*** SELECTION ***

2. Components of the C/D Model

The model is called the Converter/Distributor Model (C/D Model) because it takes the abstract prosodic and phonological information as its input, which is subsequently Converted to strings of syllables; then the prosodic and phonological information is Distributed to articulatory movements, which are implemented by control function/signal generators.
The C/D model with its many component levels is complicated. In the following sections, I try to present the basics of the model. The model starts with the phonological prosodic input to spoken utterances, in terms of metrical phonological information (Section 2.1). Section 2.2 describes the role the mandible plays in implementing this information. This section also details an articulatory experiment illustrating how the jaw is both the syllabic and prosodic articulator and how syllable prominence/jaw lowering determines the location and size of phrase boundaries. Section 2.2 and Section 2.3 show how the phonological prosodic information affects strength of articulation of the syllable, not only the syllable nucleus but also the onset and coda. Syllable strength in the C/D model is referred to as “syllable magnitude,” represented in the model by syllable pulses whose height represents the magnitude of the syllable nucleus, as well as the magnitude of the syllable edge articulations. Syllable edge articulations are referred to as Impulse Response Functions (IRFs) which describe the feature specifications for the syllable onsets and codas. The IRFs specify sets of place, manner and voicing features, i.e., place of constriction in the vocal tract, degree of constriction in the vocal tract, and voicing of the vocal folds during constriction (discussed in more detail in Section 2.2.3). These features are then implemented by specific articulators by means of neural commands to the appropriate muscles to move the articulators; the strengths of the neural commands/muscle movements are specified by the phonological prosodic input to the utterance.
The C/D model challenges us to view spoken utterances in a different light—as patterns of syllable prominences articulated by varying degrees of jaw lowering. The reader is urged to take on this challenge as they read through the next sections. Note: the following explication of the model is couched in terms of prosodic organization of English utterances; however, the model theoretically is applicable to all languages.

2.1. Prosodic Input of the C/D Model

As aforementioned, for the C/D model, prosodic organization is the driver of articulatory speech kinematics. The term “prosodic organization” here refers to stress/prominence patterns, as described by metrical trees (e.g., Liberman & Prince, 1977). A simplified approach to metrical trees is the observation that syllables in an utterance are chunked into smaller phrase units (e.g., foot, phrase (also known as accent phrase or intermediate phrase), and utterance). Within each phrasal unit, one word has more prominence than the others in that phrasal unit. The amount of prominence in each phrase unit is reciprocal to the size of the unit, such that the amount of prominence on the prominent word in the utterance is the largest of all the prominences; this prominent word is often referred to as broad focus or nuclear stress. This pattern of prominences can be described in terms of a metrical tree, showing branches of strong-weak (s-w) syllables, with syllables with the most s-assignments having the largest prominence and those with the least s-assignments having the weakest prominences. In this way, the metrical grid generates numerical values of syllable prominence within an utterance.

*** DATA ***

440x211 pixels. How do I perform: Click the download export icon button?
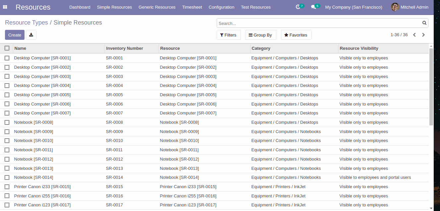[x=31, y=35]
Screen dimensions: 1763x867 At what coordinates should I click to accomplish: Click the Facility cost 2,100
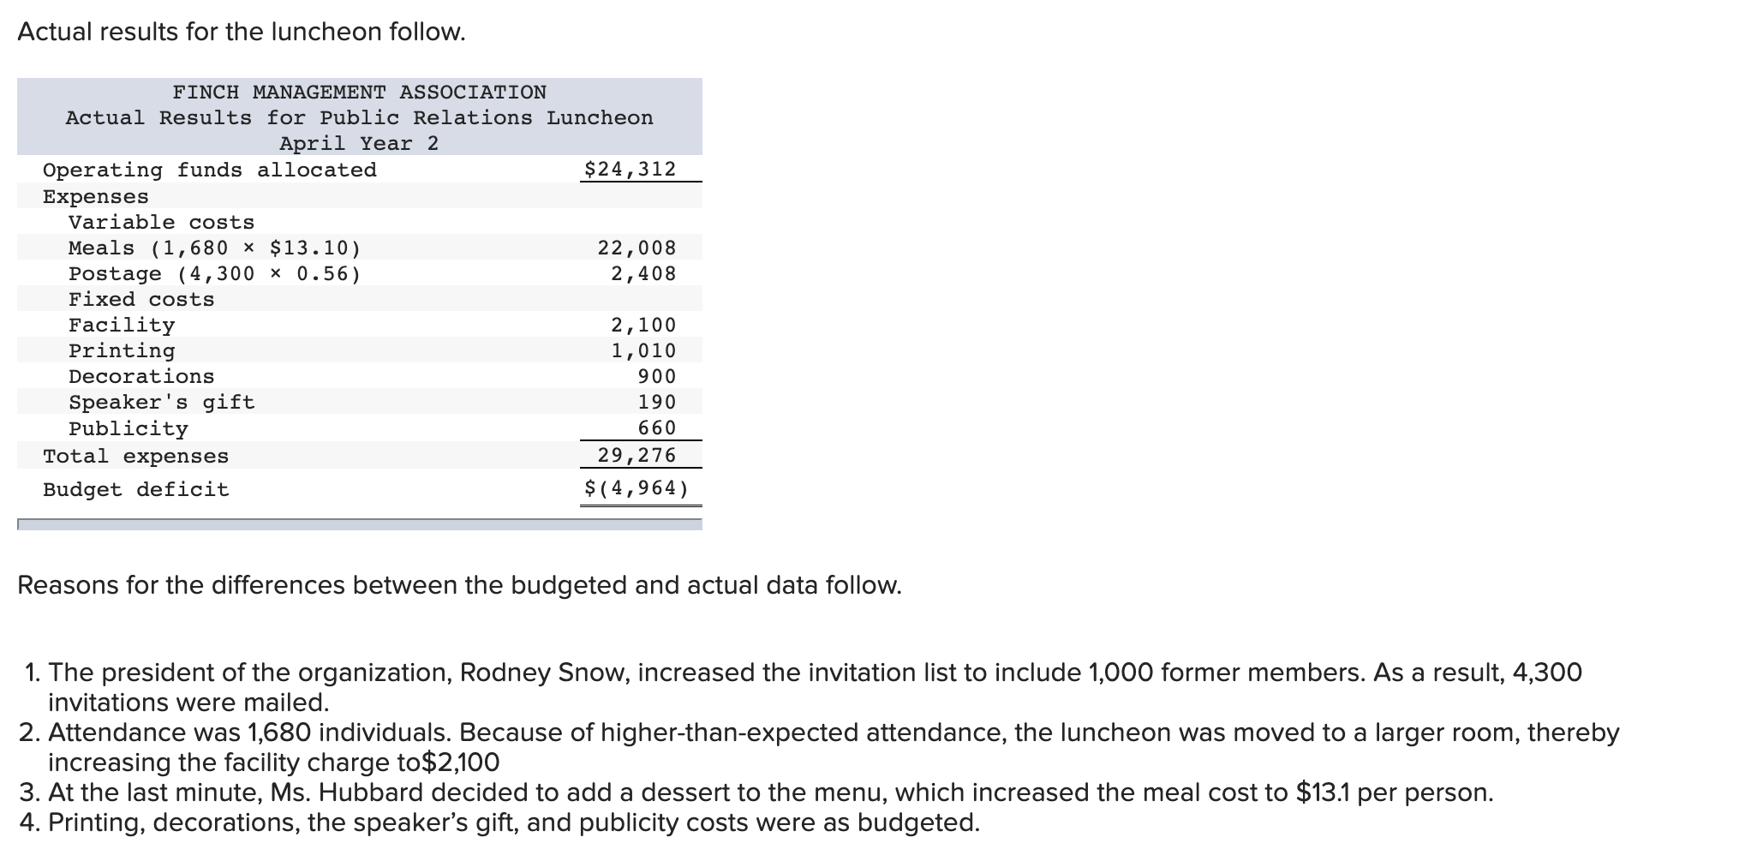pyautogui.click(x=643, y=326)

***

◆ GIVEN EXERCISE 1:
Retype the C/D model excerpt word for word, everything from "2. Components of" down to "control function/signal generators.".
◆ GIVEN EXERCISE 2:
Summarize the C/D model excerpt in two sentences.

◆ TASK SOLUTION 1:
2. Components of the C/D Model

The model is called the Converter/Distributor Model (C/D Model) because it takes the abstract prosodic and phonological information as its input, which is subsequently Converted to strings of syllables; then the prosodic and phonological information is Distributed to articulatory movements, which are implemented by control function/signal generators.

◆ TASK SOLUTION 2:
The Converter/Distributor (C/D) Model takes abstract prosodic and phonological information as input, converts it into strings of syllables, and distributes it to articulatory movements implemented by control function/signal generators. In the model, prosodic organization (stress and prominence patterns described by metrical trees) drives articulation: the jaw acts as both the syllabic and prosodic articulator, and syllable strength, called "syllable magnitude," is represented by syllable pulses.